SUPPLIED DATA: Begin
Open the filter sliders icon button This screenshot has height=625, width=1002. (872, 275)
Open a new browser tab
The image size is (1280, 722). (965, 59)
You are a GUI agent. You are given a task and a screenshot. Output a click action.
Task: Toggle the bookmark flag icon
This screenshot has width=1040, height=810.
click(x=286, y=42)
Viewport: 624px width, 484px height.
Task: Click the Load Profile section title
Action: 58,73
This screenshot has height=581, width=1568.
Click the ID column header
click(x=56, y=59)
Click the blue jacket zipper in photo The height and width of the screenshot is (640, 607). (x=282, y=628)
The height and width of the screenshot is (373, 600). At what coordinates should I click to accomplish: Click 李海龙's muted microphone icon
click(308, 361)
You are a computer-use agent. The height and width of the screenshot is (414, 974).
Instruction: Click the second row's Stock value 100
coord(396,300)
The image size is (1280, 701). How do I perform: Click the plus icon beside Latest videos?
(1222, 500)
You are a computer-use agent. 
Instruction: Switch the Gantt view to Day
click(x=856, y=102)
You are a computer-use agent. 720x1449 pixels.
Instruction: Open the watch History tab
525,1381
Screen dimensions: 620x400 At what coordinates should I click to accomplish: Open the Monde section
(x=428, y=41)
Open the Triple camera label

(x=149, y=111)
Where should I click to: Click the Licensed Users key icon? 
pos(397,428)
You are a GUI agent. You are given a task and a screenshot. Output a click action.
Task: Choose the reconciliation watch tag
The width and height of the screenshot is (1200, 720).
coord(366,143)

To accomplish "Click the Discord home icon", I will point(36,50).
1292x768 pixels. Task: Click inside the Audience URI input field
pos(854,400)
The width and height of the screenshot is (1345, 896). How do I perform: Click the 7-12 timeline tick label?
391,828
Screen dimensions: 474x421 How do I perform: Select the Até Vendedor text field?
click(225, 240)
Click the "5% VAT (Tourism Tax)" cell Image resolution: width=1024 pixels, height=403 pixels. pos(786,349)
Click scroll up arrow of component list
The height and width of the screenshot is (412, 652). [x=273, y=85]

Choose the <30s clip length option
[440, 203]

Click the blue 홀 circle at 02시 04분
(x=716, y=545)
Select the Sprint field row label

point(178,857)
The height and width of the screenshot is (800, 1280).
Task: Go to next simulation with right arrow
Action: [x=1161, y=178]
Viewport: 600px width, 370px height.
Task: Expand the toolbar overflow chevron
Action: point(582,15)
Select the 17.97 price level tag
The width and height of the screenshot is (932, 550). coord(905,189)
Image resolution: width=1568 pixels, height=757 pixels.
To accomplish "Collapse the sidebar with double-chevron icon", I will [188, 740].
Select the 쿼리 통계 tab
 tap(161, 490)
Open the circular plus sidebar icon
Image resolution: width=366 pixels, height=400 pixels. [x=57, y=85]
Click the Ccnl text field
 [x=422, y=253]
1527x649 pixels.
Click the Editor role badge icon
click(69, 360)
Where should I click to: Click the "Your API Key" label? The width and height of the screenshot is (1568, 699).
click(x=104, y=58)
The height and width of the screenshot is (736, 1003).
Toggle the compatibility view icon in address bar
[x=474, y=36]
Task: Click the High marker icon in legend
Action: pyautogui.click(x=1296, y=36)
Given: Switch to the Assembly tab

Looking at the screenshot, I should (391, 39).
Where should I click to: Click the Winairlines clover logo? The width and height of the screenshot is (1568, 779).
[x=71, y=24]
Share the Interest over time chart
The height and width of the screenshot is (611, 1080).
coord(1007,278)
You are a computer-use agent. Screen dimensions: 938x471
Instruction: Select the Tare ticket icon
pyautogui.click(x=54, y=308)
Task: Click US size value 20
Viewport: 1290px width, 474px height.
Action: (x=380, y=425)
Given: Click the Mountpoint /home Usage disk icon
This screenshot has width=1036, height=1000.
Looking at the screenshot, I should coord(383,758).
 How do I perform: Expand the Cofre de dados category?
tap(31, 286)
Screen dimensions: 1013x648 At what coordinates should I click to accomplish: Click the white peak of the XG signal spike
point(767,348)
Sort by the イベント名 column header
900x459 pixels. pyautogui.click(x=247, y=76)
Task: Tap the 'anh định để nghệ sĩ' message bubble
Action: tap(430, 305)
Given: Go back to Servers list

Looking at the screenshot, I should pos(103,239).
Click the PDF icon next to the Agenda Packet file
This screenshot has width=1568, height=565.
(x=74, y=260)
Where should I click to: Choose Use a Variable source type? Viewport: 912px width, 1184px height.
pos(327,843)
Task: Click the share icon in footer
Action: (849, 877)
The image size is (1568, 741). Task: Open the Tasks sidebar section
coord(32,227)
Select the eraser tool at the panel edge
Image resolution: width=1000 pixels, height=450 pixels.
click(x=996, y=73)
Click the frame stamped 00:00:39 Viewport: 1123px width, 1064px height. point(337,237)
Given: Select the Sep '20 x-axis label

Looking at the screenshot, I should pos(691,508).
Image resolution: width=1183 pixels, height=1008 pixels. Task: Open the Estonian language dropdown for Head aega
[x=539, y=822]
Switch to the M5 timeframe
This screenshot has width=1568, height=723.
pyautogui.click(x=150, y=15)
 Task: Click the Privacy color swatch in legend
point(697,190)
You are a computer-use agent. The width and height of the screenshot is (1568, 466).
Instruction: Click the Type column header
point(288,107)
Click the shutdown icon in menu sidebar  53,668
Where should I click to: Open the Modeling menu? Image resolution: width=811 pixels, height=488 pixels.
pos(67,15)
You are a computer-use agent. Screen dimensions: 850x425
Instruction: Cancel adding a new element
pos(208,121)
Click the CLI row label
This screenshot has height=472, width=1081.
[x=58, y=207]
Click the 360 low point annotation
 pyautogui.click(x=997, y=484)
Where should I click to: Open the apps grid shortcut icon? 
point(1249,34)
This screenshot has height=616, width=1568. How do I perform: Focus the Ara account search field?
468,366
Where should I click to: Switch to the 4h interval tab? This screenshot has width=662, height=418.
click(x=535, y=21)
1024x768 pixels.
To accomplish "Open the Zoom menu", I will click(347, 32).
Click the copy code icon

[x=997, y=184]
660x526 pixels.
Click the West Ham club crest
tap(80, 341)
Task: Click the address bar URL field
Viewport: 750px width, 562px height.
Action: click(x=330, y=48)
SUPPLIED DATA: End
• _EXERCISE_:
Find every line in the records above that holds the word "computer", and copy each one.

• _PROBLEM SOLUTION_:
You are a computer-use agent. The height and width of the screenshot is (414, 974).
You are a computer-use agent. 
You are a computer-use agent. 720x1449 pixels.
You are a computer-use agent. Screen dimensions: 938x471
You are a computer-use agent. The width and height of the screenshot is (1568, 466).
You are a computer-use agent. Screen dimensions: 850x425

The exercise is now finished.